African journalists in China’s Ningxia to witness the poverty reduction miracle

Walter Nyamukondiwa in Yinchuan, China

Seventeen journalists drawn from mainstream media houses across Africa have arrived in China’s Ningxia Hui Autonomous Region for a week-long workshop that will unravel one of the success stories in poverty alleviation through the transformation of a desert region into a thriving agricultural and industrial economy.

The African Mainstream Media Workshop brings together reporters and editors from across the continent for an itinerary that spans ecological restoration sites, resettlement communities, vineyards and e-commerce hubs.

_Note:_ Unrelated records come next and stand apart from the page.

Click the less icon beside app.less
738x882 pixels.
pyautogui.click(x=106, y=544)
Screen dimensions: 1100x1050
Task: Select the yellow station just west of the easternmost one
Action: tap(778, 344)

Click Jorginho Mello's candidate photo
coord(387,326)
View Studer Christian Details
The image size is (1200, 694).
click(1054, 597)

It also includes, high-level dialogues on poverty reduction and international seminars on China’s development philosophy.

At the centre of the programme is Minning Town in Yongning County, the settlement built from scratch in the 1990s to resettle families from Ningxia’s arid south, was developed in partnership with China’s coastal Fujian Province under a pairing-assistance model that has since become a national template.

Delegates are scheduled to tour the town’s landmark pavilion, its e-commerce workshops and the residential community that grew out of the resettlement effort.

The visit will also take journalists to the China-Central Asia Cooperation Center for Combating Desertification, where decades of sand-fixing and land reclamation work have spawned vineyards, wineries, and horticultural farms now credited with lifting thousands of households out of poverty.

The team will tour the Yuanshi Vineyard and the Beryl Yanhongzishu Goji Estate where Goji berries are being grown resulting in down stream value addition enterprises.

After the field visits, journalists will attend the opening of an international seminar on Xi Jinping Thought on Socialism with Chinese Characteristics for a New Era and its relevance to the world, followed by dialogues comparing poverty reduction experiences across Asia, Africa and Latin America.

A tour of the Ningxia Broadcasting and Television Station’s Silk Road International Communication Center and a visit to the centuries-old Xixia Imperial Tombs have been scheduled.

The two sites link the region’s ancient history to its modern reinvention.

Journalists will have firsthand exposure to the coordinating role of the Communist Party of China (CPC), the mobilisation of local communities, and sustained government investment, which have been credited with turning one of China’s harshest landscapes into a case study being studied beyond its borders.

The region’s journey from sandstorm to vineyard offers as a possible model for Africa’s own struggles with land degradation and rural poverty.